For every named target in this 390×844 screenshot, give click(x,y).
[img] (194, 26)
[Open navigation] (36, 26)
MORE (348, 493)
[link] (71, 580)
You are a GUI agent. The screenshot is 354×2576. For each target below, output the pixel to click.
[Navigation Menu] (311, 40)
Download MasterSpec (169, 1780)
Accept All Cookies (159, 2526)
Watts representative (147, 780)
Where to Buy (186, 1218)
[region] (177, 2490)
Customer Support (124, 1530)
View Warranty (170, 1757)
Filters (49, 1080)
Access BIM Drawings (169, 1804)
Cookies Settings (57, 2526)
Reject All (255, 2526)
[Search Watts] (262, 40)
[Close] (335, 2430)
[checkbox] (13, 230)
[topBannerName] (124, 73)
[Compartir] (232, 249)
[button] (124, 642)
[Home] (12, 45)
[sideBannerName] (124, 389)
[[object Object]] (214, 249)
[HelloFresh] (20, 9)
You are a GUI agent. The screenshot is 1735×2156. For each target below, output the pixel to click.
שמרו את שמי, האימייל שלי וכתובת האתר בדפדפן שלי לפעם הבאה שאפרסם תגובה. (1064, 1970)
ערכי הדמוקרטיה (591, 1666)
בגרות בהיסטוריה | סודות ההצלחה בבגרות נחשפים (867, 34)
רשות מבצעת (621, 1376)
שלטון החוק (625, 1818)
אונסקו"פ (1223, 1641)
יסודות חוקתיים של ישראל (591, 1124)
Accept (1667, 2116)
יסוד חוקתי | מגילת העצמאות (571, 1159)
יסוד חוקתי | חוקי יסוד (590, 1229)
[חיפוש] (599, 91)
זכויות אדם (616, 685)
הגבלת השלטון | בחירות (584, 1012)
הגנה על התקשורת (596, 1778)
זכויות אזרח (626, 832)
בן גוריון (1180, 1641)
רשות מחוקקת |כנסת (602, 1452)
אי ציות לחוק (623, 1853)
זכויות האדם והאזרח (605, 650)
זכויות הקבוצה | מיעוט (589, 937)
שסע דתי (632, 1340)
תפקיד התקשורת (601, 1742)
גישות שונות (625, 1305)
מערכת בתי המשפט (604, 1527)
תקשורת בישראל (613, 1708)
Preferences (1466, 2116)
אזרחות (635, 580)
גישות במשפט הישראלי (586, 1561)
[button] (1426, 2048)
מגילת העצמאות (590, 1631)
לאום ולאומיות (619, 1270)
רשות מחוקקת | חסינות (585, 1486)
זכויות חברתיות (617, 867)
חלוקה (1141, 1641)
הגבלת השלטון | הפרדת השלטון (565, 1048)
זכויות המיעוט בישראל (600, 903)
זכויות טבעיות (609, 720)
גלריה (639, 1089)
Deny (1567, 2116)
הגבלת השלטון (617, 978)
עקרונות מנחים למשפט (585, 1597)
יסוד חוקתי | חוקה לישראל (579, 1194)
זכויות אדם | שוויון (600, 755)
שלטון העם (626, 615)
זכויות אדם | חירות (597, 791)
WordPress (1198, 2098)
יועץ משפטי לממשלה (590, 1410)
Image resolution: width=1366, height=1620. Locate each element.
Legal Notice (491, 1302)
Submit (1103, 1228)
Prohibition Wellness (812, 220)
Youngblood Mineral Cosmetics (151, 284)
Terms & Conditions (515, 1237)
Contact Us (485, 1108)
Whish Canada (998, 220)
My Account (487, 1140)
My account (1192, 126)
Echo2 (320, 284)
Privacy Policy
##########
- PROMPT
The listing above needs to be retyped. Reproduce every line exactly.

- RESULT FOR THIS EXERCISE
For every named target in this 390×844 screenshot, give click(x,y).
[img] (194, 26)
[Open navigation] (36, 26)
MORE (348, 493)
[link] (71, 580)
You are a GUI agent. The screenshot is 354×2576. For each target below, output the pixel to click.
[Navigation Menu] (311, 40)
Download MasterSpec (169, 1780)
Accept All Cookies (159, 2526)
Watts representative (147, 780)
Where to Buy (186, 1218)
[region] (177, 2490)
Customer Support (124, 1530)
View Warranty (170, 1757)
Filters (49, 1080)
Access BIM Drawings (169, 1804)
Cookies Settings (57, 2526)
Reject All (255, 2526)
[Search Watts] (262, 40)
[Close] (335, 2430)
[checkbox] (13, 230)
[topBannerName] (124, 73)
[Compartir] (232, 249)
[button] (124, 642)
[Home] (12, 45)
[sideBannerName] (124, 389)
[[object Object]] (214, 249)
[HelloFresh] (20, 9)
You are a GUI agent. The screenshot is 1735×2156. For each target below, output the pixel to click.
שמרו את שמי, האימייל שלי וכתובת האתר בדפדפן שלי לפעם הבאה שאפרסם תגובה. (1064, 1970)
ערכי הדמוקרטיה (591, 1666)
בגרות בהיסטוריה | סודות ההצלחה בבגרות נחשפים (867, 34)
רשות מבצעת (621, 1376)
שלטון החוק (625, 1818)
אונסקו"פ (1223, 1641)
יסודות חוקתיים של ישראל (591, 1124)
Accept (1667, 2116)
יסוד חוקתי | מגילת העצמאות (571, 1159)
יסוד חוקתי | חוקי יסוד (590, 1229)
[חיפוש] (599, 91)
זכויות אדם (616, 685)
הגבלת השלטון | בחירות (584, 1012)
הגנה על התקשורת (596, 1778)
זכויות אזרח (626, 832)
בן גוריון (1180, 1641)
רשות מחוקקת |כנסת (602, 1452)
אי ציות לחוק (623, 1853)
זכויות האדם והאזרח (605, 650)
זכויות הקבוצה | מיעוט (589, 937)
שסע דתי (632, 1340)
תפקיד התקשורת (601, 1742)
גישות שונות (625, 1305)
מערכת בתי המשפט (604, 1527)
תקשורת בישראל (613, 1708)
Preferences (1466, 2116)
אזרחות (635, 580)
גישות במשפט הישראלי (586, 1561)
[button] (1426, 2048)
מגילת העצמאות (590, 1631)
לאום ולאומיות (619, 1270)
רשות מחוקקת | חסינות (585, 1486)
זכויות חברתיות (617, 867)
חלוקה (1141, 1641)
הגבלת השלטון | הפרדת השלטון (565, 1048)
זכויות המיעוט בישראל (600, 903)
זכויות טבעיות (609, 720)
גלריה (639, 1089)
Deny (1567, 2116)
הגבלת השלטון (617, 978)
עקרונות מנחים למשפט (585, 1597)
יסוד חוקתי | חוקה לישראל (579, 1194)
זכויות אדם | שוויון (600, 755)
שלטון העם (626, 615)
זכויות אדם | חירות (597, 791)
WordPress (1198, 2098)
יועץ משפטי לממשלה (590, 1410)
Image resolution: width=1366, height=1620. Locate each element.
Legal Notice (491, 1302)
Submit (1103, 1228)
Prohibition Wellness (812, 220)
Youngblood Mineral Cosmetics (151, 284)
Terms & Conditions (515, 1237)
Contact Us (485, 1108)
Whish Canada (998, 220)
My Account (487, 1140)
My account (1192, 126)
Echo2 (320, 284)
Privacy Policy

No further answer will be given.